What Landing? CFOs’ Economic Outlook Improves in First Quarter of 2024

March 27, 2024
Finance
CFO Survey_Q1 2024_Duke University's Fuqua School of Business, Federal Reserve Banks of Richmond and Atlanta

Financial decision-makers notably increased their expectations for real GDP growth in 2024, according to the results of The CFO Survey, a collaboration of Duke University’s Fuqua School of Business and the Federal Reserve Banks of Richmond and Atlanta.

In the survey, which closed on March 8, CFOs also note an increase in labor-replacing automation.

CFOs revised upward their expectations for real GDP growth over the next four quarters to 2.2 percent, from 1.7 percent in the prior survey and 1.4 percent a year ago. Moreover, the probability respondents assign to negative year-ahead economic growth fell to 10 percent, from 31 percent during the second half of 2022.

Alongside stronger GDP growth expectations, CFO optimism about the overall U.S. economy increased to 61 on a scale from 0 to 100, its highest level since 2021Q2. The pickup in overall optimism is widespread, cutting across firm size and industry.

“CFOs have improved their economic outlook amid stronger realized growth in the U.S. economy,” said Atlanta Fed economist Brent Meyer. “Firms still face many challenges, including a tight labor market and persistent pricing pressures, but there is less concern over a downturn in economic growth compared with previous quarters.”
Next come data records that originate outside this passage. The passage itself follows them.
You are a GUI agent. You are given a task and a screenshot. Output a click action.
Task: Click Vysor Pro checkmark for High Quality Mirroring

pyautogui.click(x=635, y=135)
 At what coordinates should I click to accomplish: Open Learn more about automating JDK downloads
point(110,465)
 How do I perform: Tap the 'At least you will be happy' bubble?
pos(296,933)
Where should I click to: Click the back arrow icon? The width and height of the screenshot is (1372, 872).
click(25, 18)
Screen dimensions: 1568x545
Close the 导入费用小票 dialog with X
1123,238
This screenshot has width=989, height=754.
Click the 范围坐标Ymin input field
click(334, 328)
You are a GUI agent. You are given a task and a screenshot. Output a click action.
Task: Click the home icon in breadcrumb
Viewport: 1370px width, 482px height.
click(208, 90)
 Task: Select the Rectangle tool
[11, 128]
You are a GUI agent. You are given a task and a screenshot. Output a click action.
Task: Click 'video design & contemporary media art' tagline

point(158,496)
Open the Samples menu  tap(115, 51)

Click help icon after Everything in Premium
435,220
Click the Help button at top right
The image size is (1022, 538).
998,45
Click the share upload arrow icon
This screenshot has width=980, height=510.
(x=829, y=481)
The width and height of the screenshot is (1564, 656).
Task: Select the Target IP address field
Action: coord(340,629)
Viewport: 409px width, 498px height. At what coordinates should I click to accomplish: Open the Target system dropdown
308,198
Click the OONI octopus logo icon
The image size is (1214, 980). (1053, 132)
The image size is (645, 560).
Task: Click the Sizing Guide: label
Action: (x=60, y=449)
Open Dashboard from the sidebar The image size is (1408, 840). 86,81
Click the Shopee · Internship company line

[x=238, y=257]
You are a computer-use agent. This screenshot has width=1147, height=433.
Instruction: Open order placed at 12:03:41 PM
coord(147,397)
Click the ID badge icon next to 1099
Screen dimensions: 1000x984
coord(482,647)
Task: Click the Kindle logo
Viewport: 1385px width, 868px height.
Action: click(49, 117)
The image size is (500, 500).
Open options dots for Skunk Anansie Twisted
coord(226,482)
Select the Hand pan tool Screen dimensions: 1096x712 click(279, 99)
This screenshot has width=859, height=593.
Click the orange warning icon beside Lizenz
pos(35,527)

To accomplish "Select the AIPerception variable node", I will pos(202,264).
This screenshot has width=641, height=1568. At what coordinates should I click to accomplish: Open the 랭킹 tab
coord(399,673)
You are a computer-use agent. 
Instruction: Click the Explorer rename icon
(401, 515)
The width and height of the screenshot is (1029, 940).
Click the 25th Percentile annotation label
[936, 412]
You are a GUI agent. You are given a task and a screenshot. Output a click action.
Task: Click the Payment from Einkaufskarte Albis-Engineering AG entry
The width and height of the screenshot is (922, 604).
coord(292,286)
CFO optimism about their own firm’s financial prospects, which stands at a level of 69, increased slightly from last quarter. At the same time, over half of firms expect their price growth in 2024 to remain above pre-COVID levels, suggesting that for many firms, pricing pressures remain above what they consider normal.

The business spending picture has improved from historically low levels. The share of firms that increased spending (excluding capital expenditures) in the past three months rose to 47 percent, an increase of 4 percentage points from last quarter’s survey, though this remains far lower than the 66 percent that noted increased spending in a survey conducted this time two years ago. For capital expenditures, the share of firms planning investments over the next six months also edged higher since last quarter.

In a special question, more than half of respondent firms report implementing software, equipment, and/or other technology to automate tasks previously completed by employees. Among firms that automated tasks over the last 12 months, close to 40 percent noted that automation caused them to either slow the rate of new employee hiring, to decline to fill open positions, or to lay off employees.